Les contre-indications habituelles sont l’hypersensibilité aux benzodiazépines ou à l’un des composants, et l’insuffisance respiratoire sévère.

Interactions médicamenteuses

Le midazolam interagit avec plusieurs médicaments métabolisés par le foie, en particulier : itraconazole, fluconazole, kétoconazole ; vérapamil et diltiazem ; érythromycine et clarithromycine ; cimétidine et ranitidine ; saquinavir, ritonavir, indinavir, nelfinavir et amprénavir ; les dépresseurs du système nerveux central comme les morphiniques, les anti­psychotiques, les autres benzodiazépines, le phénobarbital, les antidépresseurs sédatifs, les antihistaminiques et les antihypertenseurs centraux.

L’instauration d’un traitement par midazolam doit donc inciter à réévaluer les traitements associés afin de ne pas exposer le patient à des problèmes iatrogéniques.

3. EN PRATIQUE

Suite à cet incident, il a été décidé de mettre en place des recommandations d’utilisation des PSE.

Les bonnes pratiques pour la préparation d’une injection commencent par une prescription claire et facilement compréhensible par l’IDE.

→ Les mentions suivantes doivent être impérativement précisées dans le cas de l’utilisation d’un PSE :

– le nom et la quantité de produit ;

– la nature et la quantité de diluant ;

– le débit (mg/h ou µg/h) et ml/h ;

– heure de mise en route ;

– bolus/la période réfractaire.

→ Le matériel utilisé doit être adapté au pousse-seringue : seringue compatible avec une graduation précise pour la dilution du médicament ; prolongateurs et tubulures spécifiques.

→ L’IDE doit vérifier que la prescription médicale comporte tous les paramètres nécessaires à la programmation du pousse-seringue. La même personne prépare la seringue et programme le pousse-seringue.

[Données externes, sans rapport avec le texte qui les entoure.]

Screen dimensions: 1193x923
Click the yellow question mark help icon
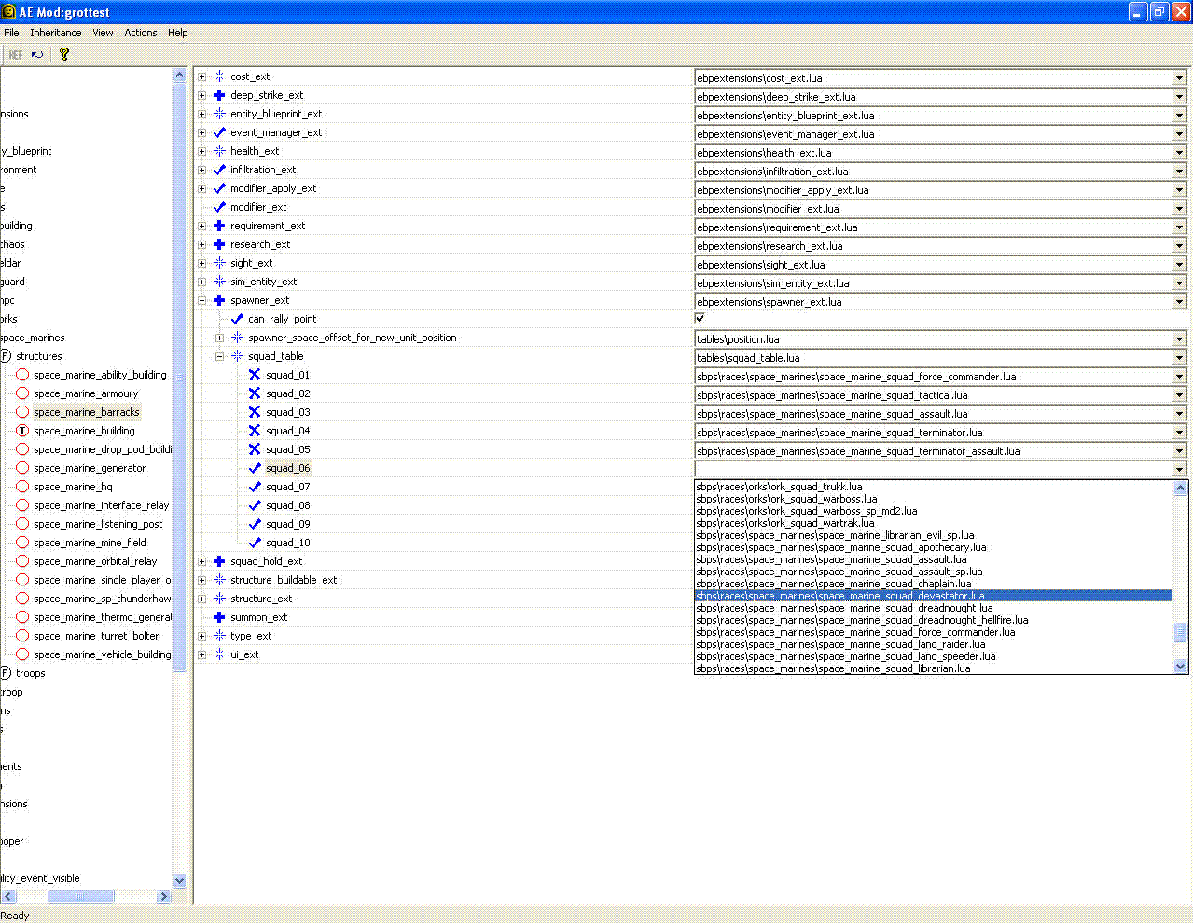[63, 54]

Outre les conditions habituellement requises pour la préparation de toute perfusion intraveineuse, l’IDE doit avoir été formée à la manipulation du PSE.

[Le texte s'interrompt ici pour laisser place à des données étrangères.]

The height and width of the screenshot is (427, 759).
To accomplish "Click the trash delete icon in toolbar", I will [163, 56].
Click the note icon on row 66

L’identité du patient, le nom du médicament, la concentration présente dans la seringue, le débit, la possibilité de bolus, ainsi que la date et l’heure de début de perfusion sont indiqués sur la seringue.

VIGILANCE !

La surveillance doit être systématiquement tracée sur un document prévu à cet effet, afin de pouvoir détecter précocement ou a posteriori tout dysfonctionnement ou erreur.

ÉVALUATION DE LA SÉDATION

Échelle de Rudkin

1. Patient complètement éveillé et orienté

2. Patient somnolent

3. Patient avec les yeux fermés, mais répondant à l’appel

4. Patient avec les yeux fermés, mais répondant à une stimulation tactile légère (traction sur le lobe de l’oreille)

5. Patient avec les yeux fermés et ne répondant pas à une stimulation tactile légère.

1- Lire la Fiche sur Le titrage morphinique dans le numéro 321 de L’infirmière magazine, à paraître en avril.